Directions for this task:
Reproduce the data below with every "Screen dimensions" replaced by "Display size" and nothing else changed, omitting the pictures.

Data shown:
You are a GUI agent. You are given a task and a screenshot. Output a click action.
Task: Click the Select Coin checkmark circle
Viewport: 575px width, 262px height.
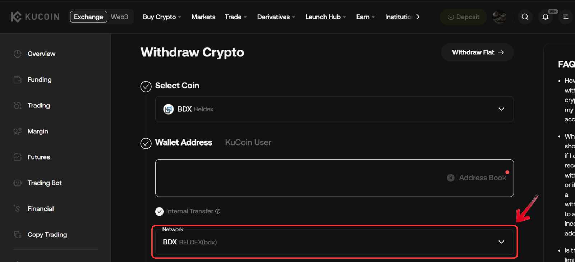pos(146,86)
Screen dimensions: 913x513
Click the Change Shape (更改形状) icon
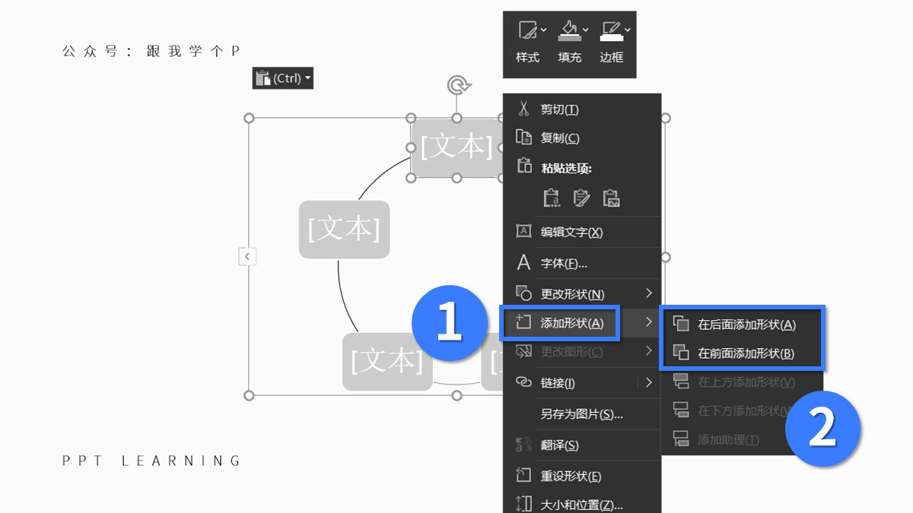[523, 293]
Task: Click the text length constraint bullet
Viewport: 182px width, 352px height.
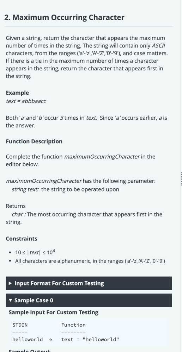Action: 35,252
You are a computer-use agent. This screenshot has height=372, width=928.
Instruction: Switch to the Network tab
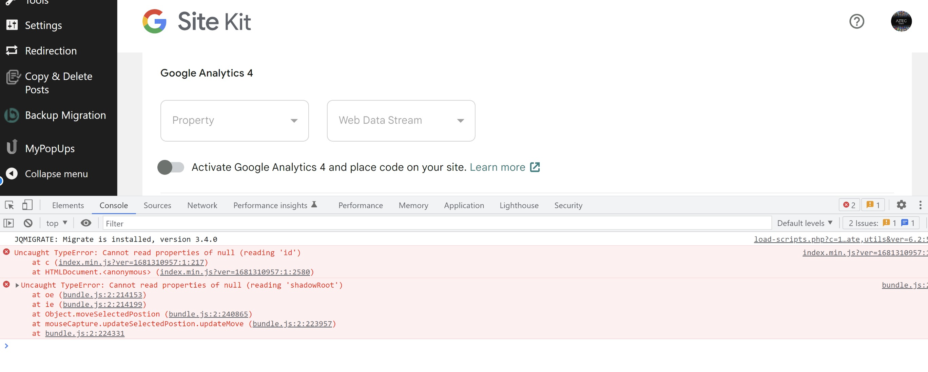(x=202, y=205)
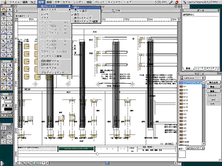Select the arrow selection cursor tool
The width and height of the screenshot is (222, 166).
tap(9, 10)

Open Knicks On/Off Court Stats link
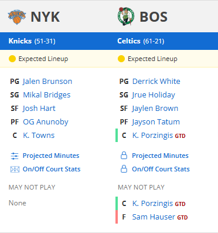click(x=52, y=169)
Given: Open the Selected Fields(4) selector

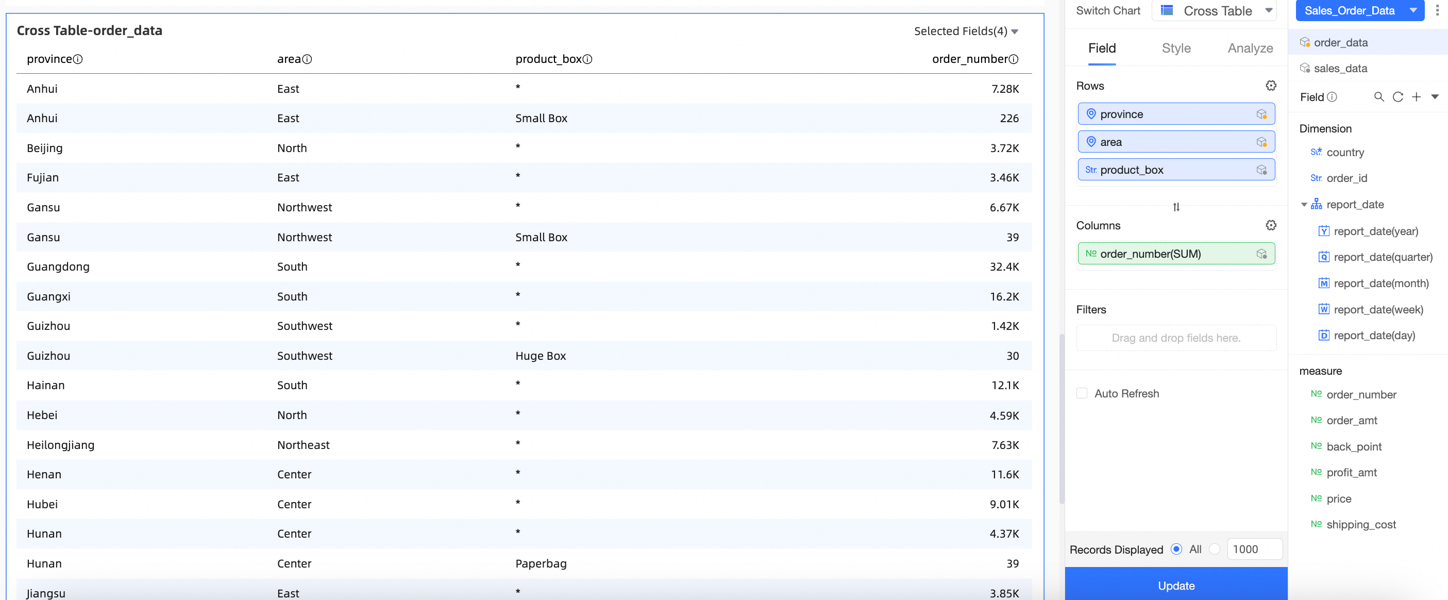Looking at the screenshot, I should tap(965, 31).
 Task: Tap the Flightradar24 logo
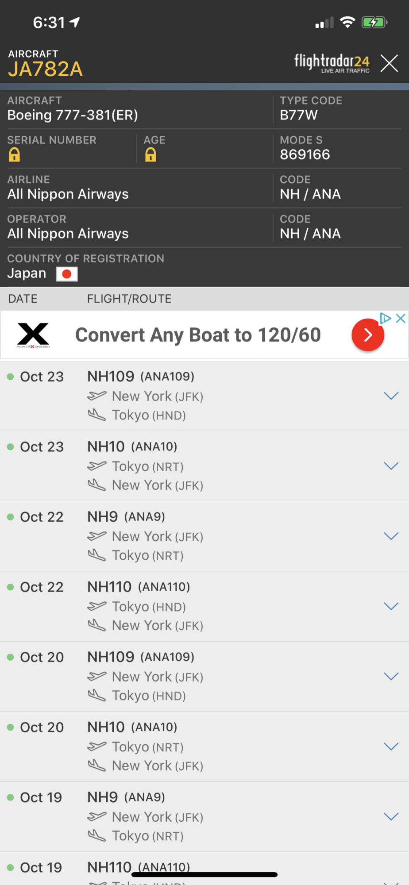click(x=332, y=63)
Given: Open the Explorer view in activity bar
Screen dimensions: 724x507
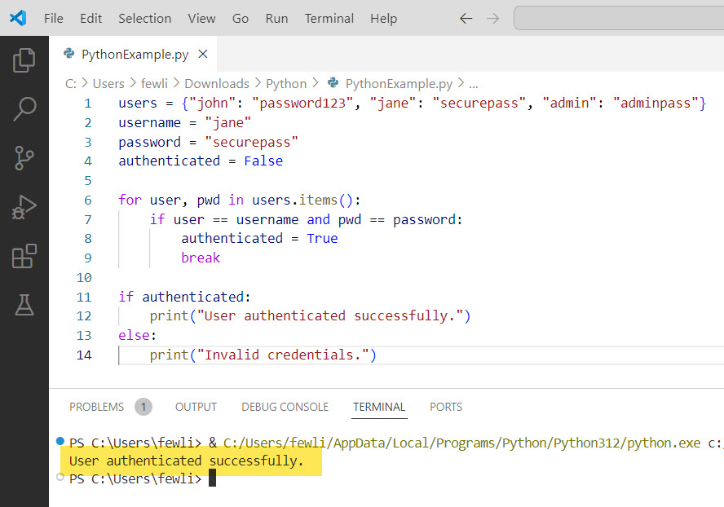Looking at the screenshot, I should (24, 60).
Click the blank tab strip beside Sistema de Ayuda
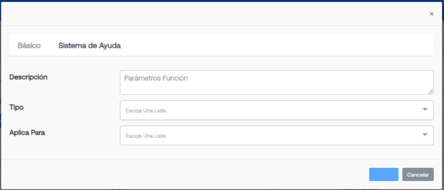 278,46
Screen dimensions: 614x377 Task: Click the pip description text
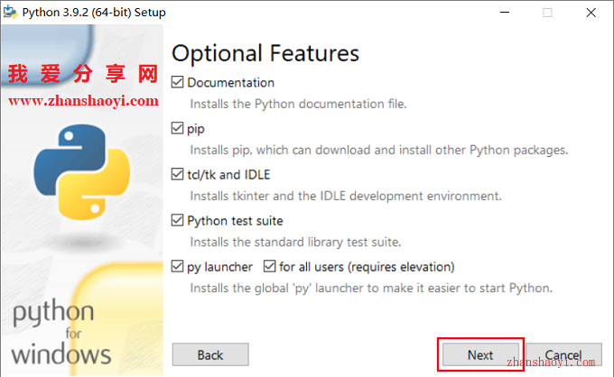[378, 151]
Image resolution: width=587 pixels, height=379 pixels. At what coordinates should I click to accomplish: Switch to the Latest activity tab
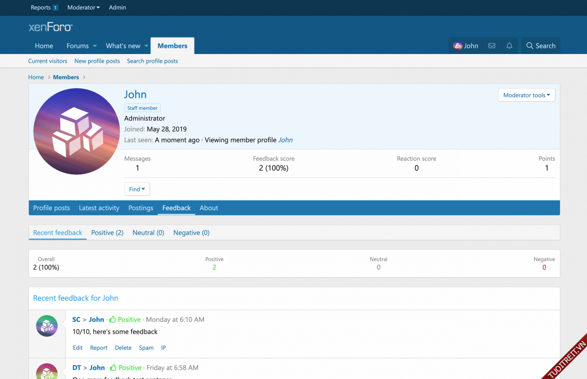(x=99, y=208)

Worked solution:
You are a GUI agent. You are given a task and a screenshot. Output a click action.
Task: Click the Select Coin checkmark circle
Viewport: 575px width, 262px height.
pos(146,86)
Display size: 913x513
Click the Change Shape (更改形状) icon
[523, 293]
Task: Click the text length constraint bullet
Viewport: 182px width, 352px height.
Action: 35,252
You are a computer-use agent. This screenshot has height=372, width=928.
Instruction: Switch to the Network tab
(x=202, y=205)
Select the arrow selection cursor tool
The width and height of the screenshot is (222, 166).
tap(9, 10)

Open Knicks On/Off Court Stats link
click(x=52, y=169)
Given: Open the Selected Fields(4) selector

Looking at the screenshot, I should tap(965, 31).
 Task: Tap the Flightradar24 logo
click(x=332, y=63)
Given: Open the Explorer view in activity bar
Display size: 724x507
Looking at the screenshot, I should (24, 60).
Click the blank tab strip beside Sistema de Ayuda
 278,46
Display size: 614x377 Task: Click the pip description text
[378, 151]
Image resolution: width=587 pixels, height=379 pixels. At what coordinates should I click to accomplish: Switch to the Latest activity tab
(x=99, y=208)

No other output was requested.